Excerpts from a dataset
━━━

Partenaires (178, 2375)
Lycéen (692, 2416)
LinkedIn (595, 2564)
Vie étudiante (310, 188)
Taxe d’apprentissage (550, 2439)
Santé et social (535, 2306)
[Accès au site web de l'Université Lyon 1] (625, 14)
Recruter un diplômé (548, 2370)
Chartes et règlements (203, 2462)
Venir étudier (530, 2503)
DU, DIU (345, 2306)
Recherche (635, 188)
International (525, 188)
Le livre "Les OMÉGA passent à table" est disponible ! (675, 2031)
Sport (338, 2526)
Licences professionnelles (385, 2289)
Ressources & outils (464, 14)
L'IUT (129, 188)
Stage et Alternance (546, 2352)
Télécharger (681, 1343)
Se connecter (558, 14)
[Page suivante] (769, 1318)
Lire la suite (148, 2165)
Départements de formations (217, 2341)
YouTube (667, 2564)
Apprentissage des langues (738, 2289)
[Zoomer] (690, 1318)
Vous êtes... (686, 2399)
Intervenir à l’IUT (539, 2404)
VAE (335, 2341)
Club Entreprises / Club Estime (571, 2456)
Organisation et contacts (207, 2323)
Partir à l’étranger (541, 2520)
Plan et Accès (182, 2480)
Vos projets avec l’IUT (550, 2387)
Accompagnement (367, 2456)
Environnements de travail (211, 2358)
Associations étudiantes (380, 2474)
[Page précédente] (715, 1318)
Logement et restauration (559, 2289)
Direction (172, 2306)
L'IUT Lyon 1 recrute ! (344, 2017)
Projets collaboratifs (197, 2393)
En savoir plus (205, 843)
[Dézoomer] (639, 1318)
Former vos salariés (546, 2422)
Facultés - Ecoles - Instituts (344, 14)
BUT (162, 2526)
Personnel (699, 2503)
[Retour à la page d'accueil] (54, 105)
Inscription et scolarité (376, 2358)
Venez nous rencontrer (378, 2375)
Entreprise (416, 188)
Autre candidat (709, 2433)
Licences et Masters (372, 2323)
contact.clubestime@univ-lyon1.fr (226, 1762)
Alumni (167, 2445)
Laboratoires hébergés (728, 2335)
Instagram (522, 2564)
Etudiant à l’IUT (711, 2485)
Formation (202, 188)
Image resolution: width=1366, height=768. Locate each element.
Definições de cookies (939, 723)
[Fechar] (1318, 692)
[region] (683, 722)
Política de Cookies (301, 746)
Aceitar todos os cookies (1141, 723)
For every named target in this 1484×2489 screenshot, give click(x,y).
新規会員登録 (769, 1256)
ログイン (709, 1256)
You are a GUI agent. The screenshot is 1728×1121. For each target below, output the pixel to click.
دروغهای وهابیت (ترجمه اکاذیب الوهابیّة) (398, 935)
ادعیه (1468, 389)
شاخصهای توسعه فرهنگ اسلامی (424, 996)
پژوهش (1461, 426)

━━━

WHAT IS NEEDED
Print the records above exactly as they appear.

EXERCISE RESPONSE
Partenaires (178, 2375)
Lycéen (692, 2416)
LinkedIn (595, 2564)
Vie étudiante (310, 188)
Taxe d’apprentissage (550, 2439)
Santé et social (535, 2306)
[Accès au site web de l'Université Lyon 1] (625, 14)
Recruter un diplômé (548, 2370)
Chartes et règlements (203, 2462)
Venir étudier (530, 2503)
DU, DIU (345, 2306)
Recherche (635, 188)
International (525, 188)
Le livre "Les OMÉGA passent à table" est disponible ! (675, 2031)
Sport (338, 2526)
Licences professionnelles (385, 2289)
Ressources & outils (464, 14)
L'IUT (129, 188)
Stage et Alternance (546, 2352)
Télécharger (681, 1343)
Se connecter (558, 14)
[Page suivante] (769, 1318)
Lire la suite (148, 2165)
Départements de formations (217, 2341)
YouTube (667, 2564)
Apprentissage des langues (738, 2289)
[Zoomer] (690, 1318)
Vous êtes... (686, 2399)
Intervenir à l’IUT (539, 2404)
VAE (335, 2341)
Club Entreprises / Club Estime (571, 2456)
Organisation et contacts (207, 2323)
Partir à l’étranger (541, 2520)
Plan et Accès (182, 2480)
Vos projets avec l’IUT (550, 2387)
Accompagnement (367, 2456)
Environnements de travail (211, 2358)
Associations étudiantes (380, 2474)
[Page précédente] (715, 1318)
Logement et restauration (559, 2289)
Direction (172, 2306)
L'IUT Lyon 1 recrute ! (344, 2017)
Projets collaboratifs (197, 2393)
En savoir plus (205, 843)
[Dézoomer] (639, 1318)
Former vos salariés (546, 2422)
Facultés - Ecoles - Instituts (344, 14)
BUT (162, 2526)
Personnel (699, 2503)
[Retour à la page d'accueil] (54, 105)
Inscription et scolarité (376, 2358)
Venez nous rencontrer (378, 2375)
Entreprise (416, 188)
Autre candidat (709, 2433)
Licences et Masters (372, 2323)
contact.clubestime@univ-lyon1.fr (226, 1762)
Alumni (167, 2445)
Laboratoires hébergés (728, 2335)
Instagram (522, 2564)
Etudiant à l’IUT (711, 2485)
Formation (202, 188)
Image resolution: width=1366, height=768. Locate each element.
Definições de cookies (939, 723)
[Fechar] (1318, 692)
[region] (683, 722)
Política de Cookies (301, 746)
Aceitar todos os cookies (1141, 723)
For every named target in this 1484×2489 screenshot, give click(x,y).
新規会員登録 (769, 1256)
ログイン (709, 1256)
You are a GUI agent. The screenshot is 1728×1121. For each target below, output the pixel to click.
دروغهای وهابیت (ترجمه اکاذیب الوهابیّة) (398, 935)
ادعیه (1468, 389)
شاخصهای توسعه فرهنگ اسلامی (424, 996)
پژوهش (1461, 426)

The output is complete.